What lured me up the hillside was the splash of green I spotted from my kitchen window. It was right at the base of the maple where I remembered seeing tall spikes of green first thing last spring. Wiggling with happy anticipation, I pulled on my boots, zipped up my jacket and headed out.
“March Fool!” a knot of little kids laughed from a corner of my mind as I saw that the green I had spotted wasn’t fresh sprouts at all, just ferns left over from last year.
“No!” I shout at the taunting voices. “It’s April Fool, not March. Go home.” They turned and faded into the mental mist, still giggling that I was fooled.

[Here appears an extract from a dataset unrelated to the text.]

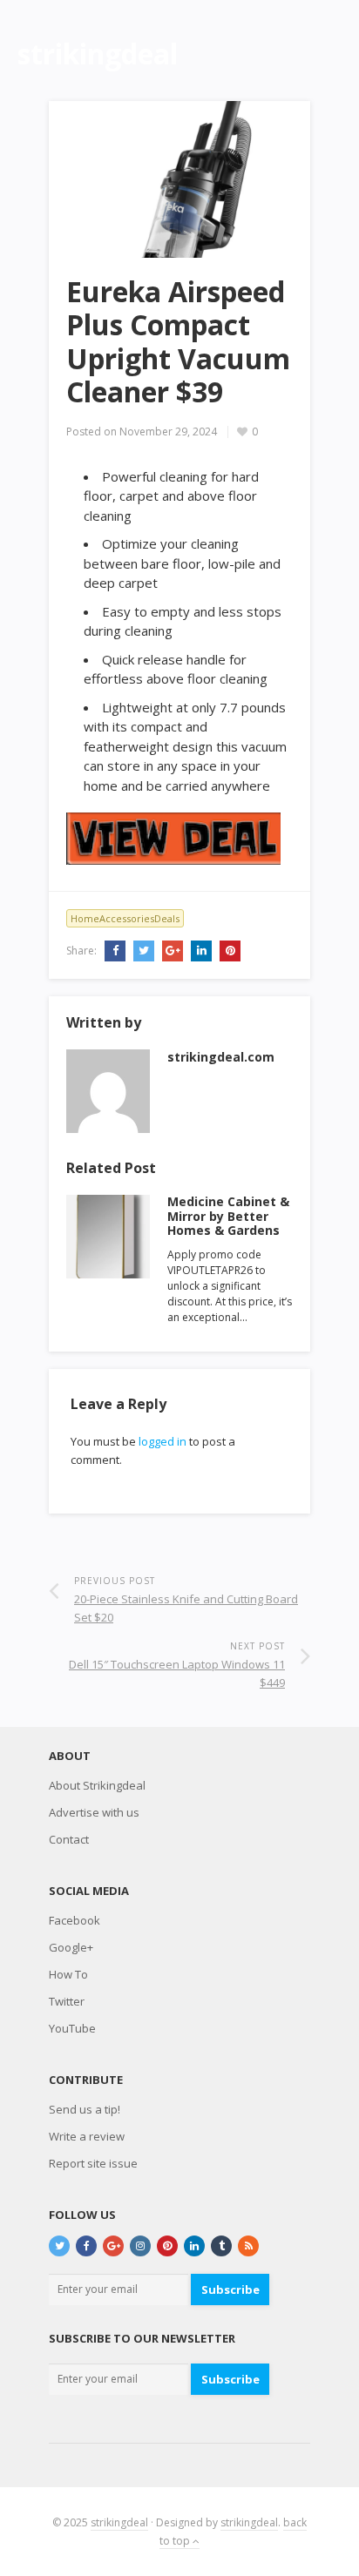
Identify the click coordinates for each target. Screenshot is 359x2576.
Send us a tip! (84, 2109)
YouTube (72, 2028)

“Even so,” I said, turning to the fern. “You’re quite lovely.” It agreed that I could take its photo in honor of its grace. I thanked it and bid it fare well.
I looked up the hill to choose a path for my climb. A cat seemed to be trapped in the bark of the maple’s trunk there before me. Or was it an owl? You decide.
The stump to the east looked like a horse’s head with its deep brown eye and the green foam around its mouth, proof that it breathed deeply before it finally fell.
And right here at my feet, the roots of a towering giant are decorated with bouquets of seeds and twigs, fallen leaves and lingering ferns, as if others had come before me, leaving gifts on its moss-painted toes.
Then, high above me, a crow’s call cut the air. Looking up, I saw the silhouette of the trees waltzing in the breeze. For a minute or two, I stood at their feet waltzing with them. Then I climbed back down, heading home, glad to have been a March fool.